What I really like about your results is that they don’t just look like the usual automatic output, they’re better and they show the artist’s hand in making them fully realized, even though the elements of the algorithms are still visible.

The idea of the “artist’s hand (in the algorithm)” reminded me of Malcolm McCullough’s book “Abstracting Craft” that covers the nature of hand-eye coordination, image culture, aspects of tool usage, issues in human-computer interaction, geometric constructions and abstract methods in design, and the necessity of improvisation.

Early Midjourney + “Song of Solomon”

I didn’t use a prompt until nearly three years later. Before Midjourney everything was created using neural style transfer and other methods such as generative adversarial networks or GANs. My interactions with DDG was a collaboration with a machine. The DDG machine told me what images worked better as styles and three years in I had dozens of image styles that I could pick and choose from depending on the project. Text-to-image AI was different because in the early days of Midjourney (2021) I was only able to use text. I interpreted my favorite stories such as Toni Morrison’s Song of Solomon (see above) and “Karintha” by Jean Toomer:

Her skin is like dusk on the eastern horizon,
O can’t you see it,
O can’t you see it,
Her skin is like dusk on the eastern horizon
. . . When the sun goes down.

The challenge was how to interpret these words in a way that produced images that captured my feelings when reading the stories. Cutting and pasting from the authors’ texts would not have worked well. I had to craft my own “call” statements for the machine to “respond” to, then I can iterate on these prompts to get the best outputs. This process is like “call-and-response participation” between me (the human) and the machine.

“Karintha” + Midjourney

When you look at the output from Midjourney (see above) you are seeing my interpretation of Jean Toomer’s “Karintha.” I had gone deep into the generative AI rabbit hole to master the process and, as future developments come, I’m better able to further process image output. For example, I can use Midjourney to generate an image, then change different sections or regions of it based on what I want the image to convey.

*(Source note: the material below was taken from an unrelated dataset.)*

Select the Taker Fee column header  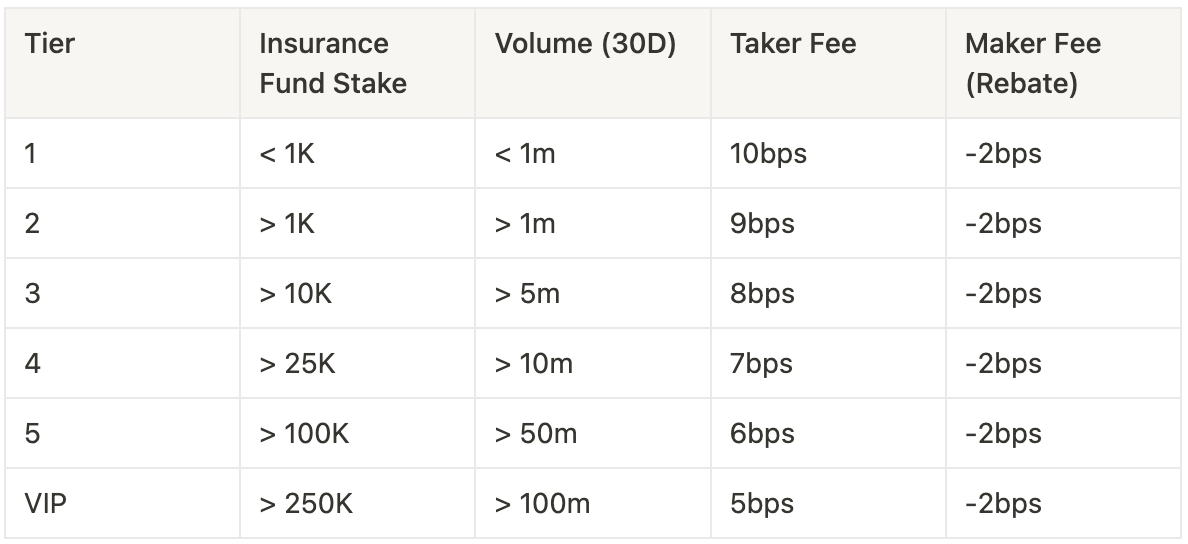click(793, 44)
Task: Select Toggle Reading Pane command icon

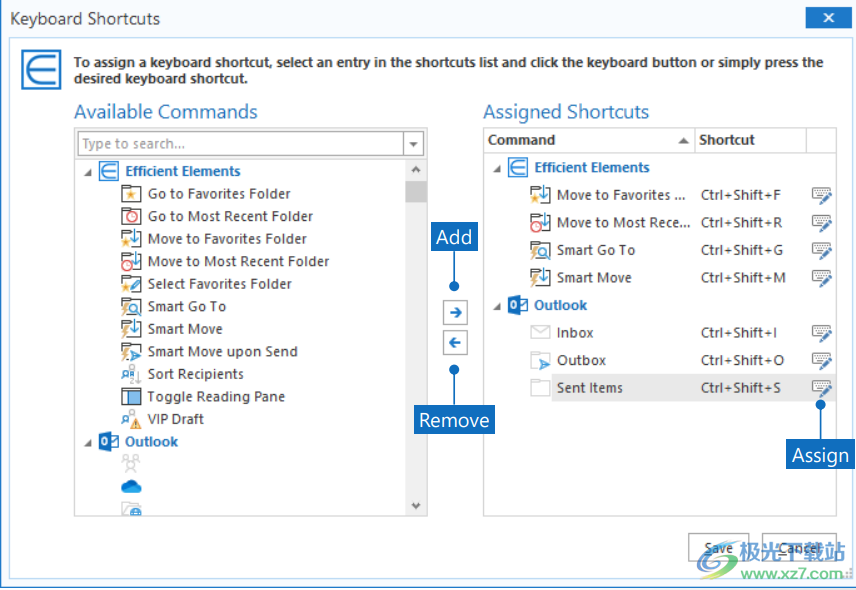Action: click(x=131, y=397)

Pan-African flag + Midjourney

Although the prompt for the image above includes 1960s “civil rights” I wanted the woman depicted in the image to have a red afro, really playing up the red, black and green colors in the Pan-African flag, so I used the “Vary (Region)” feature to do that.

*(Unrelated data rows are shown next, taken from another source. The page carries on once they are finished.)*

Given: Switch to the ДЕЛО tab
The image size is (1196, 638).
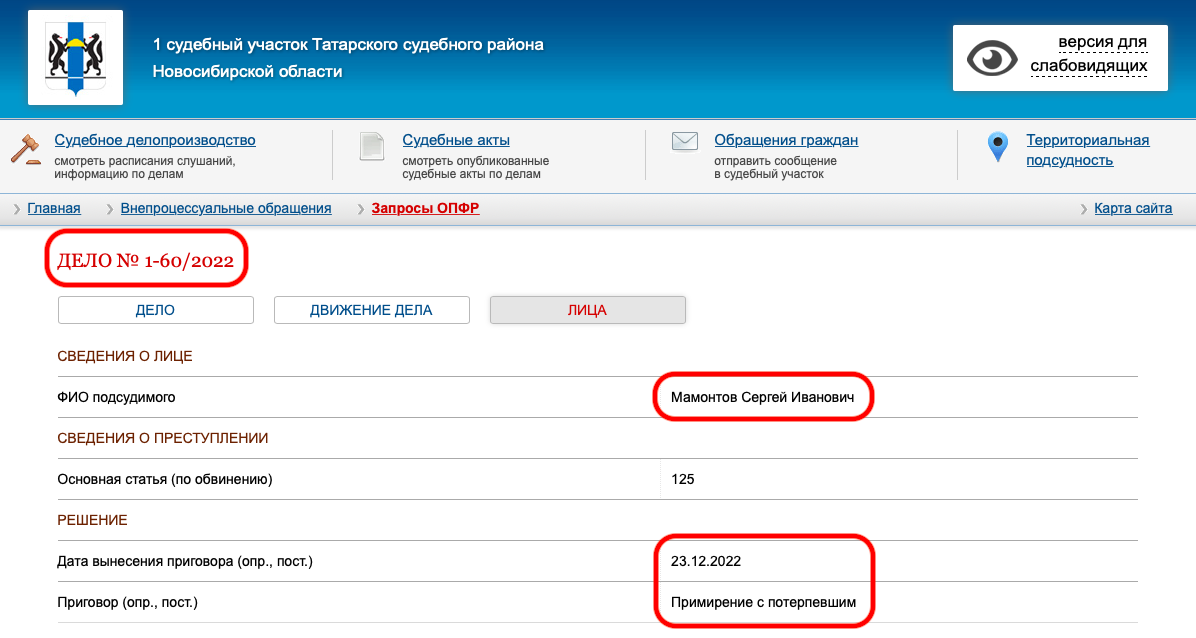Looking at the screenshot, I should pos(155,310).
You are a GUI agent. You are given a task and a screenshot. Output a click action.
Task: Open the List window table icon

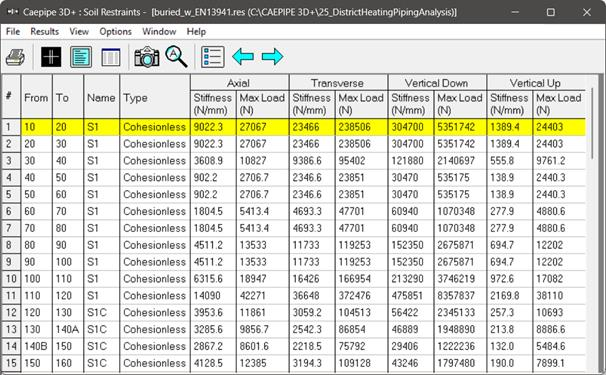pos(111,57)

Also known as the UNIA flag, the Afro-American flag, and the Black Liberation flag, the distinct red, black, and green Pan-African flag was created in 1920. Sometimes also called the Marcus Garvey flag, it was meant to serve as a marker of freedom, pride, and the political power of Black Americans. — Sydney Clark

Using “Vary (Region)” to add the red afro

And then I remixed the entire thing to get a new, different result:

A remix of the previous image

Although the Midjourney text-to-image process is different from neural image style transfer, it’s still a collaboration and, like Aaron_Hertzmann noted, the artist’s hand is still present in the output or it can be. For me it’s about the possibilities and the opportunity to combine styles (and processes). I often upload Midjourney images for use in Deep Dream Generator to get different results.

Midjourney + Deep Dream Generator (deep style)

As a final step, I combine the Midjourney and DDG output using Adobe Photoshop. I use the eraser brush in Photoshop to reveal one image from underneath the other. Once again, the artist’s hand makes the generative AI artworks more fully realized. This where we are in 2023: not simply pasting in text or clicking “generate” buttons but using tools and our imaginations to explore new ways of artmaking.



Nettrice Gaskins

Nettrice is a digital artist, academic, cultural critic and advocate of STEAM education.